La intervención de este payaso sin risas no sorprendió. Su función es defender al régimen a como dé lugar, pero ocurrió algo inesperado. Horas después de los arrebatos propagandísticos del Lord de la lamida, los empresarios sinaloenses salieron a desmentirlo. Mostraron una carta donde solicitaban a la presidencia una cita con carácter de urgencia para explicar la difícil situación en la entidad. Los aludidos fueron más allá: algunos presidentes de cámaras empresariales se reunieron con el moleculero para contarle las penurias que padecen en Culiacán. Los relatos indican que el moleculón se sorprendió mucho por la situación y mostró genuina preocupación; se ofreció a ser puente con la presidencia y gestionar algún tipo de apoyo. Entregaron la carta y se despidieron con la promesa de una respuesta favorable.

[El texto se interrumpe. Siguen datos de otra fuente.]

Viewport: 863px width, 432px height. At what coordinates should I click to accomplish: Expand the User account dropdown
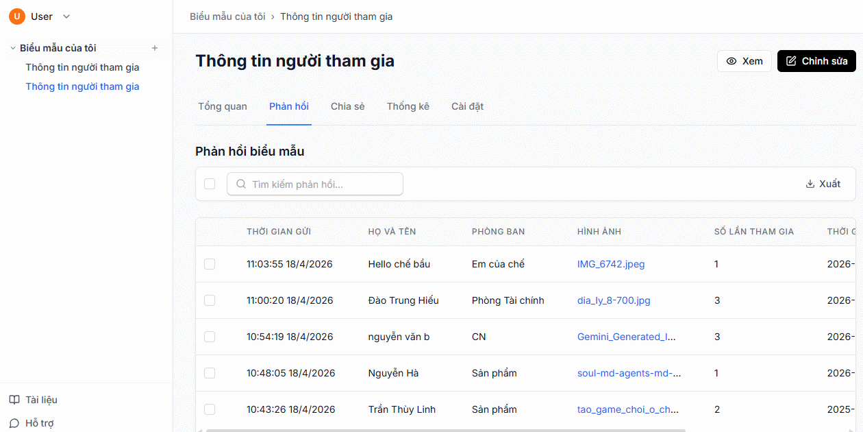pyautogui.click(x=66, y=16)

Algo pasó al llegar a la Ciudad de México. La caricatura de persona se desdijo de su promesa. No presentó ninguna carta. Fue más allá: mintió sobre lo que dijeron sus entrevistados. Las conferencias presidenciales son una farsa. No sirven para informar; son horas de propaganda a costa del bolsillo de los mexicanos. Lo que debería ser un puente con la sociedad se ha convertido en un púlpito para defender al régimen.

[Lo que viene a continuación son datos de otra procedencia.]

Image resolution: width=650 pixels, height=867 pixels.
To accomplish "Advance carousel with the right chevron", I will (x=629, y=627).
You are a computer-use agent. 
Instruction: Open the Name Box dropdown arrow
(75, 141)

El moleculero no tiene la talla para actuar por iniciativa propia. Es un simple personaje que obedece el diseño del aparato de propaganda. A sus dueños no les gustó la carta de los sinaloenses, y el moleculero tuvo que cambiar su narrativa, dejando colgados de la brocha a quienes pidieron su apoyo.
Los bufones de la antigüedad eran de los pocos que tenían permiso para burlarse del rey. Muchos llevaban la verdad del pueblo a los poderosos mediante bromas, usando el arma de la risa en favor de los oprimidos. Los bufones de hoy, ante nuestros reyes, son todo lo contrario: se ríen de la sociedad con el permiso del poder.
Entiendo que esta columna pueda parecer desagradable y grotesca para muchos; sin embargo, no puede ser de otra manera cuando juegan con el dolor de los sinaloenses. Es indignante que el régimen y sus acólitos intenten presentar la muerte y la destrucción de una sociedad como algo inexistente o como una mera conjura para desprestigiar al gobierno.
Por lo pronto, a todos los moleculones del mundo les pedimos respeto. Busquen otras causas por las cuales arrastrarse y lamer suelas. Los sinaloenses estamos dolidos; si no quieren ayudar, no estorben. Dejen a sus mascotas encerradas y eviten usarnos como propaganda. Miles de muertos y desaparecidos no están para ser material de los paleros.
¿Usted qué opina, amable lector? ¿Qué piensa del Molécula?